Sudden Cardiac Arrest: Intravascular or External Hypothermia?
Sudden Cardiac Arrest: Intravascular or External Hypothermia? | ZOLL Thermogard XP thermal regulation system, Intravascular Temperature Management, Patrick (PJ) Flaherty, Arkansas Heart Hospital
LITTLE ROCK—For the past decade, outcomes for patients with Sudden Cardiac Arrest (SCA) have, in many cases, improved with therapeutic hypothermia. 

“In 2002, two studies were published in The New England Journal of Medicine demonstrating improved survival and neurologic outcomes when applying therapeutic hypothermia for ‘comatose’ survivors of SCA,” said Patrick “PJ” Flaherty, III, DO, an interventional cardiologist at Arkansas Heart Hospital. “These are the studies that established the goal temperature range, as well. The Hypothermia after Cardiac Arrest Study Group showed pretty convincingly that this range of therapeutic hypothermia provided significant improvement in functional recovery at hospital discharge and lower six-month mortality compared with those who did not receive this type of therapy.”

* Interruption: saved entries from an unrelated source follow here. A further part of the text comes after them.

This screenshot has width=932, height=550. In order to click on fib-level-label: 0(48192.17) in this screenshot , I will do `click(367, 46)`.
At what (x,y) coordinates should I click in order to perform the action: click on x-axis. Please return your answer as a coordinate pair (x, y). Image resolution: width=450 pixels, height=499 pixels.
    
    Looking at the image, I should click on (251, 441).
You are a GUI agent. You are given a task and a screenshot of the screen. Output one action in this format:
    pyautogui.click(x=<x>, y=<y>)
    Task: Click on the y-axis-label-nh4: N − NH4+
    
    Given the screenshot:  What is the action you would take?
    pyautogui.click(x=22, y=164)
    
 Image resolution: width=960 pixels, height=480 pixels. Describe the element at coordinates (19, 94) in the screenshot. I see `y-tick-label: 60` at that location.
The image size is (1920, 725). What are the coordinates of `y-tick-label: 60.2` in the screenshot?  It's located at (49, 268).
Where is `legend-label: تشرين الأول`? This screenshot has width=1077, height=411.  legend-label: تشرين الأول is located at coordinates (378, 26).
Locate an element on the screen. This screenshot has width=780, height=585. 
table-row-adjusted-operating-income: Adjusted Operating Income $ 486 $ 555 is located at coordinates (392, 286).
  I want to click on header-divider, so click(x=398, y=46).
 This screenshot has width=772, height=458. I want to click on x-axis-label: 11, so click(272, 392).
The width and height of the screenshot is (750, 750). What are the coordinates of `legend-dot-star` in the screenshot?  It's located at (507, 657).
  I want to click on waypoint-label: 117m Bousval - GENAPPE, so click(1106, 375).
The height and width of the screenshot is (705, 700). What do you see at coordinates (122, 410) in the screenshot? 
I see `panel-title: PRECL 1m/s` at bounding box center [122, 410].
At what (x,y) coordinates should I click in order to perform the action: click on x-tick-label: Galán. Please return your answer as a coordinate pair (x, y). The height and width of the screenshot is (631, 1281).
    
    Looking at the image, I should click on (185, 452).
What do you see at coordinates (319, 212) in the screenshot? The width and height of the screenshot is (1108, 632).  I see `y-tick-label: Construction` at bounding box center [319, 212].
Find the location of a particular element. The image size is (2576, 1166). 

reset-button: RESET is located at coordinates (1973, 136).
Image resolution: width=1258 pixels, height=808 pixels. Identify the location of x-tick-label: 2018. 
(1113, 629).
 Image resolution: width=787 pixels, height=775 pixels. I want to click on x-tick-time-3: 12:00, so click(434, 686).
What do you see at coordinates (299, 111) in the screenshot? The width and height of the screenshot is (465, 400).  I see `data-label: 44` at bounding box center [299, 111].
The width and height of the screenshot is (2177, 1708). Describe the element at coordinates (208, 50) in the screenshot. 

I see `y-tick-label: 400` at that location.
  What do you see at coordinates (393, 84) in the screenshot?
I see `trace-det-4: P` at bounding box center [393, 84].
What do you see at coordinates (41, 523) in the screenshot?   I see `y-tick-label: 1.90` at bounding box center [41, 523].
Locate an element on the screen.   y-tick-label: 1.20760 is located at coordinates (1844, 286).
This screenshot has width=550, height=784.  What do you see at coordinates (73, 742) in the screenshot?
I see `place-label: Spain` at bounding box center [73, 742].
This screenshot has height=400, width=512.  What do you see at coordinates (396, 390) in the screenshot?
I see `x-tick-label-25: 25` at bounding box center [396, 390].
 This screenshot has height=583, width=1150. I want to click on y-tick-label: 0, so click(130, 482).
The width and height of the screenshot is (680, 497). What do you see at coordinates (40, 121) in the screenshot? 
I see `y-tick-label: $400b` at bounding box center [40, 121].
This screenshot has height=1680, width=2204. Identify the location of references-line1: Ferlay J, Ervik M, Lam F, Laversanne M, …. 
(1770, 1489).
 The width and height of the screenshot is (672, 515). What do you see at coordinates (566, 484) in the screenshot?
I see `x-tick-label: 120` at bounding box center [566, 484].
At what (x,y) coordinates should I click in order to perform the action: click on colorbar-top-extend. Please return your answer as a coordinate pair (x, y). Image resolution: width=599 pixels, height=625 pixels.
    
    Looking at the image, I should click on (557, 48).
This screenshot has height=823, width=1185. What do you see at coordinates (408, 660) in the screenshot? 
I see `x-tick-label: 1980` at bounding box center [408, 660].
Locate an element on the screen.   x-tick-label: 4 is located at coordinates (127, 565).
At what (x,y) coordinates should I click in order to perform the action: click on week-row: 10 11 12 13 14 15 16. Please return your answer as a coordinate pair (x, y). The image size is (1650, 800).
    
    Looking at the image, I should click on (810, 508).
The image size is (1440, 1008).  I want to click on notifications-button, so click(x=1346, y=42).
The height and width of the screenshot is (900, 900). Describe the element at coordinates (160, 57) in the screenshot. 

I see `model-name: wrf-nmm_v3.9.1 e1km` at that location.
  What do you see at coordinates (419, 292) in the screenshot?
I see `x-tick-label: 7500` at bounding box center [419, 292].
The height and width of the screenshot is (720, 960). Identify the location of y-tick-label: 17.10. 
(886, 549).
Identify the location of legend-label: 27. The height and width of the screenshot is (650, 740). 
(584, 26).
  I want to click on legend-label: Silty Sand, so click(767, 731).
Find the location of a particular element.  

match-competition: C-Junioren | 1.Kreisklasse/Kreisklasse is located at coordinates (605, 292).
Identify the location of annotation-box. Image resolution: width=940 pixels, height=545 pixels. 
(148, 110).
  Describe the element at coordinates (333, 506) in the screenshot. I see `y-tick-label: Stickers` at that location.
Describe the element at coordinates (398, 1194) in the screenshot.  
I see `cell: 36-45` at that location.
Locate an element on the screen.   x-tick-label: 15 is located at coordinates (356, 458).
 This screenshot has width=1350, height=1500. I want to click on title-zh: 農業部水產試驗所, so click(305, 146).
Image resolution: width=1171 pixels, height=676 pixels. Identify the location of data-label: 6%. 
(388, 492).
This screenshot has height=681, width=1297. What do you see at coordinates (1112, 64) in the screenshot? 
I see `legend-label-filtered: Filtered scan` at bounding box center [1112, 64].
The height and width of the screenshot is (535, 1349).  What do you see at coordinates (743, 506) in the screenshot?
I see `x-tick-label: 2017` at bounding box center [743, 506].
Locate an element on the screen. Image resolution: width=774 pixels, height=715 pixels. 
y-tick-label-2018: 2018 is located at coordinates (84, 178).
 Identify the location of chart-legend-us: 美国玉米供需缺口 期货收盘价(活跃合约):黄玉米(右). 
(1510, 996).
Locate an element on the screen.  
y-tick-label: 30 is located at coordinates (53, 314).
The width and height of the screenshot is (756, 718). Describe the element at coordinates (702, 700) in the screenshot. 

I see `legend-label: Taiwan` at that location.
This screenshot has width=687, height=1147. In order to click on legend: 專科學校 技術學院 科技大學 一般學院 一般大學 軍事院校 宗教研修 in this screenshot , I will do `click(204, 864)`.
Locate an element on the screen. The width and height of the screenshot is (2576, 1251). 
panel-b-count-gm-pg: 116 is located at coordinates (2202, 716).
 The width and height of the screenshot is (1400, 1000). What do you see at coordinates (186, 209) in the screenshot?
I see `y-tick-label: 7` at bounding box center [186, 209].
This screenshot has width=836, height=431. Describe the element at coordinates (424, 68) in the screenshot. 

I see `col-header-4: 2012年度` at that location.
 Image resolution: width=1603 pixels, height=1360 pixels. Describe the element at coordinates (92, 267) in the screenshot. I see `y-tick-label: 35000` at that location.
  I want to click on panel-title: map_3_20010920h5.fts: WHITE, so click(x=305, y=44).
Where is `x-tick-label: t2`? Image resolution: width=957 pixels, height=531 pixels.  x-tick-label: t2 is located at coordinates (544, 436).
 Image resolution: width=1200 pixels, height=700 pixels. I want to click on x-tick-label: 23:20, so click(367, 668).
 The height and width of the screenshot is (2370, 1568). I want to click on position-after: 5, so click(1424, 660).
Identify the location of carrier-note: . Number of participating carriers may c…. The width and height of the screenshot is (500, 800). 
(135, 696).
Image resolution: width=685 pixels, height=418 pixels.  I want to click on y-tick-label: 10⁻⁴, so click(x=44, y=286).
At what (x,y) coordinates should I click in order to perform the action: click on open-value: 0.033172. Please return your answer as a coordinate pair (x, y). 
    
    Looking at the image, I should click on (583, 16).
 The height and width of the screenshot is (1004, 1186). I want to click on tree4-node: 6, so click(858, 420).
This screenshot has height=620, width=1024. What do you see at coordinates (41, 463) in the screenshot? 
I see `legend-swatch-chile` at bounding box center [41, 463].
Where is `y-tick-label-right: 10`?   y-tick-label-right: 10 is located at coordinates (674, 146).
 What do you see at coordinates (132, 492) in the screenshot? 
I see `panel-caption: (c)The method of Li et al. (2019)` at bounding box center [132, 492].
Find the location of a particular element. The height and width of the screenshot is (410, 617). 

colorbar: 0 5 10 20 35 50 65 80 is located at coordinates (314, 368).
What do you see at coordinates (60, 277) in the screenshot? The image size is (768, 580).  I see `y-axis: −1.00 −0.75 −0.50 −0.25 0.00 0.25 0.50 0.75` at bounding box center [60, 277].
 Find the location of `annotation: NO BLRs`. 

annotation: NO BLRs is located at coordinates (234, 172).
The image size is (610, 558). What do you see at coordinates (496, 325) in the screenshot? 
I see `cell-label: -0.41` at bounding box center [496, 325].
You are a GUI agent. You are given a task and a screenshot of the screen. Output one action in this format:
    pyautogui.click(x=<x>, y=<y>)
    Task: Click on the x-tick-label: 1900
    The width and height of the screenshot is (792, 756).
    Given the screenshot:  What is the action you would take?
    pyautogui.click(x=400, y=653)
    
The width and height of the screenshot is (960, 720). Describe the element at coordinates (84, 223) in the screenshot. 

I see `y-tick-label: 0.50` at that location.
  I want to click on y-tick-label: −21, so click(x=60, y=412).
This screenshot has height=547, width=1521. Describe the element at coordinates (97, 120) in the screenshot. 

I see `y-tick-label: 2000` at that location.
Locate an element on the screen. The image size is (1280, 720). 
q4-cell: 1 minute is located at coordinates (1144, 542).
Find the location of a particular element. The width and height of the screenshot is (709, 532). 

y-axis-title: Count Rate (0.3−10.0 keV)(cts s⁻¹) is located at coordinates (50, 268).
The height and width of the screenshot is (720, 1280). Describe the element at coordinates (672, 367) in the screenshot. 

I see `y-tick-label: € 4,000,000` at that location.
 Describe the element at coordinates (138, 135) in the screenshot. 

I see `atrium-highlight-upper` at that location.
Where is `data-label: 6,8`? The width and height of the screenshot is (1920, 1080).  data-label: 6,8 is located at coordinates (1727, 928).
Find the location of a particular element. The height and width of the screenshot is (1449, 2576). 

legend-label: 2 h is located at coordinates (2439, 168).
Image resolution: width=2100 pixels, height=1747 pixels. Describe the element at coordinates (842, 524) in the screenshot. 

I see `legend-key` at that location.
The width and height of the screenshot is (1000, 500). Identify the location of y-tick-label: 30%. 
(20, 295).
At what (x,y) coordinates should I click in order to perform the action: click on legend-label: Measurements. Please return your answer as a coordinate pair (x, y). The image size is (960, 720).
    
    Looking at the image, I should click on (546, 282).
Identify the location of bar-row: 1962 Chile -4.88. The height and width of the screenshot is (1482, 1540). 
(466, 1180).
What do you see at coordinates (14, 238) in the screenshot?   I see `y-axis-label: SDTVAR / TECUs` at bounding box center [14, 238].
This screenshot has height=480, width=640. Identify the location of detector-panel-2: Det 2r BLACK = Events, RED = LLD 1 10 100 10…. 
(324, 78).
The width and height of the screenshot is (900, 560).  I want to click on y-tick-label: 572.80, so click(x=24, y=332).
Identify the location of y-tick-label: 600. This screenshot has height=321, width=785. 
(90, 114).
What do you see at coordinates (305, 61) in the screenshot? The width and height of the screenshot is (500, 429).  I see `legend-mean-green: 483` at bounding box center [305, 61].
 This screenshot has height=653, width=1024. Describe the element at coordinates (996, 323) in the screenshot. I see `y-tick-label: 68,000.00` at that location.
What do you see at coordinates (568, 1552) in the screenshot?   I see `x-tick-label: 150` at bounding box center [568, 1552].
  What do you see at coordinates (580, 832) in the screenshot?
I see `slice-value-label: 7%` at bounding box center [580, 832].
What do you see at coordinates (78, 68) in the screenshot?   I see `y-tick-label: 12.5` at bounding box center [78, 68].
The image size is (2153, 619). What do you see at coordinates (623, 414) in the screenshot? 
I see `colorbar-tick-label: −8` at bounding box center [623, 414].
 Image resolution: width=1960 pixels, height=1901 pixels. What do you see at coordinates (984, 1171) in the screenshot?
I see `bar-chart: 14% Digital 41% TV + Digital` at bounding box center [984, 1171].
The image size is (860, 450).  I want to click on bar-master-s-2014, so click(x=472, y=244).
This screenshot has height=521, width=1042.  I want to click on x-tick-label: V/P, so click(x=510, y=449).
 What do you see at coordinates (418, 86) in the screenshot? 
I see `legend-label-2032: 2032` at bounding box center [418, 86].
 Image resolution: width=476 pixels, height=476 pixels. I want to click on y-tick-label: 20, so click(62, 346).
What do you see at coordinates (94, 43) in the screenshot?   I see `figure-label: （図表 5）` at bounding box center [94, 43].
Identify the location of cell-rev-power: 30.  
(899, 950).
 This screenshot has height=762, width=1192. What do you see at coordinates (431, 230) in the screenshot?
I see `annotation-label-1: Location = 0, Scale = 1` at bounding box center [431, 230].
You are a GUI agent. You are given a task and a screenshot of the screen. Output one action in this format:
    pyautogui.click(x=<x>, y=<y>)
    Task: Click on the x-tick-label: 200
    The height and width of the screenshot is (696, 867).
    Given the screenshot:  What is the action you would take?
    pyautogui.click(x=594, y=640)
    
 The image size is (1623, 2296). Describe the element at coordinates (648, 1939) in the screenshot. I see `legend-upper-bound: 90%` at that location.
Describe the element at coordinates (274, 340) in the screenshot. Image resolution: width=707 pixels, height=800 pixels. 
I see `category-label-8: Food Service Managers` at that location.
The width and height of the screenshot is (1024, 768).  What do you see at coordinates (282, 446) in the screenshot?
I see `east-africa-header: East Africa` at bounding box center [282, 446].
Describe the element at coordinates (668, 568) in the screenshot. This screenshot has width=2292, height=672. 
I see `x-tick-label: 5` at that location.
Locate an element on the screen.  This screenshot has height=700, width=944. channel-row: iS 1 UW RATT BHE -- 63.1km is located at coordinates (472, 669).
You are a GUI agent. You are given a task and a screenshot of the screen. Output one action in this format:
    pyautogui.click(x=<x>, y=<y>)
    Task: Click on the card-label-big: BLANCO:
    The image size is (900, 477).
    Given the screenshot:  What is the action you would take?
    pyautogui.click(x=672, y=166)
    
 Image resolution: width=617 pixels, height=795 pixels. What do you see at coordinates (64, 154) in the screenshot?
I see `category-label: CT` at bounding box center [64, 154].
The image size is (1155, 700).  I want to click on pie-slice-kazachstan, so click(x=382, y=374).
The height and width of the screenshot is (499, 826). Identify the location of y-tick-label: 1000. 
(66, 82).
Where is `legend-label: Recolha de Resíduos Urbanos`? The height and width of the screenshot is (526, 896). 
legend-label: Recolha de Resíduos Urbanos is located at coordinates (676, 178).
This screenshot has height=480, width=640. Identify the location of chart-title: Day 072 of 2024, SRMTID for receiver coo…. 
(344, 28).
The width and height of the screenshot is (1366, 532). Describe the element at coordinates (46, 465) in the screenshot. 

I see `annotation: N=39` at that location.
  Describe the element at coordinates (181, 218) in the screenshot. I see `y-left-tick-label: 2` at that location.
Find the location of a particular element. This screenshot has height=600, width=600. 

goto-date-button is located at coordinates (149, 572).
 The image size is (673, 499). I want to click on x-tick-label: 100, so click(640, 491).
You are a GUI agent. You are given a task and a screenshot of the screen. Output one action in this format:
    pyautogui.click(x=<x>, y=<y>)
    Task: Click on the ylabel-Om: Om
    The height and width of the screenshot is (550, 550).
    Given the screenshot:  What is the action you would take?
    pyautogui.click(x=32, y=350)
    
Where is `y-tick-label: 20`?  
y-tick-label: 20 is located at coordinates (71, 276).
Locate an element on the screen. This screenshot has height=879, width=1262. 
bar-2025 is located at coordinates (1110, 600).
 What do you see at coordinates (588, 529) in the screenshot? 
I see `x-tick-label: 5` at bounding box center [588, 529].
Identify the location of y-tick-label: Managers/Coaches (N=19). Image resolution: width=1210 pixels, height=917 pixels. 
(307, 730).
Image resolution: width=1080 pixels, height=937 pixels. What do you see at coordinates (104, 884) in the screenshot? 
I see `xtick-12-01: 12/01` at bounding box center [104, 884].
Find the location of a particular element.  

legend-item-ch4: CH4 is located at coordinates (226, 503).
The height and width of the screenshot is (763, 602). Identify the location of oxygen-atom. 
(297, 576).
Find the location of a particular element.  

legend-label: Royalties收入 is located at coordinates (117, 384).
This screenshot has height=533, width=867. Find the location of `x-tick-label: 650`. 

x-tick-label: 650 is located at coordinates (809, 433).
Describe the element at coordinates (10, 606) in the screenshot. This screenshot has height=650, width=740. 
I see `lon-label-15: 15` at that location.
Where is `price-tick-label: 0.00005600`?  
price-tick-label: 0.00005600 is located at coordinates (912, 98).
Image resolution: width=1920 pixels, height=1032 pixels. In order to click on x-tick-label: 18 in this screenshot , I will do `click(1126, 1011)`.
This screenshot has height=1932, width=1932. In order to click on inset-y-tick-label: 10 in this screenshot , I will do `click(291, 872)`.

Not all cardiac patients are appropriate candidates for these protocols as they are not without problems of their own. Some patients are already hypothermic at presentation. Flaherty said the target population that benefits from the hypothermia therapy primarily includes the large number of adult patients who experience out-of-hospital SCA, primarily due to ventricular fibrillation and ventricular tachycardia, who have return of spontaneous circulation (ROSC), but have neurologic impairment at the time of initial presentation.

Therapeutic hypothermia can be achieved with external cooling methods such as cold packs, ice, cold saline infusion, cooling blankets, gastric lavage, surface cooling helmets and peritoneal infusion of cold fluids. The external method is considered to have limitation in that it is labor intensive and clinically inefficient.

A newer option is intravascular temperature management  (IVTM). The Arkansas Heart Hospital is currently making plans to become the first hospital in the state to offer IVTM. There are a couple of different systems on the market being evaluated by the Arkansas Heart Hospital. The current system under review is the Alsius IVTM system by ZOLL.

IVTM is an internal, catheter-based therapy, also referred to as endovascular heat-exchange systems.

“These cooling catheters are introduced percutaneously into the central venous system,” Flaherty said. “Heat exchange then occurs internally as a coil with a large surface area interfaces with the blood passing over the outer surface of the catheter. Overall, these catheters facilitate faster hypothermia induction, more consistent maintenance of goal temperature and a more predictable re-warming phase compared with other modalities of therapy. The control units allow for a specific goal of 33 degrees Celsius to be programmed in, allowing for extremely tight control. Another benefit is that this modality is associated with less shivering than external cooling. Shivering produces heat, which may lead to temperature variability, along with the potential for patient discomfort.”  

As with any treatment for SCA, treatment has the best results when started as soon as possible.

“If possible, the therapy can and should be started in the emergency department while cardiac teams are being scrambled,” Flaherty said. “Treatment can be continued throughout cardiac catheterizations and any rescue or primary percutaneous coronary interventions that might follow. The goal is to achieve the target temperature as quickly as possible. In most cases, this is going to be achieved within three to four hours of therapy initiation, with a target therapeutic temperature range of 32-34 degrees Celsius. The typical normal body temperature is around 37 degrees Celsius.”

In most cases, this is not a prolonged protocol. It is recognized that the optimal cooling period for humans probably has yet to be defined.

“In all likelihood, it varies with the length of the arrest period,” Flaherty said. “Longer arrest typically increases neurologic compromise. Some animal models have suggested longer periods of hypothermia might be more beneficial. Most institutions have adopted a 24-hour therapeutic cooling period, including the 3-4 hours it takes to reach goal temperature. After that, a slow re-warming phase begins.”

While the current primary indication for this therapy is the comatose survivor of SCA with ROSC, Flaherty said other areas being studied (but lacking broad advisory panel support) include traumatic brain injury, acute stroke and traumatic spinal cord injury, among others.

“Like all therapies, further studies will clarify the potential that these systems will have to offer beyond what has been definitively proven to date,” he said.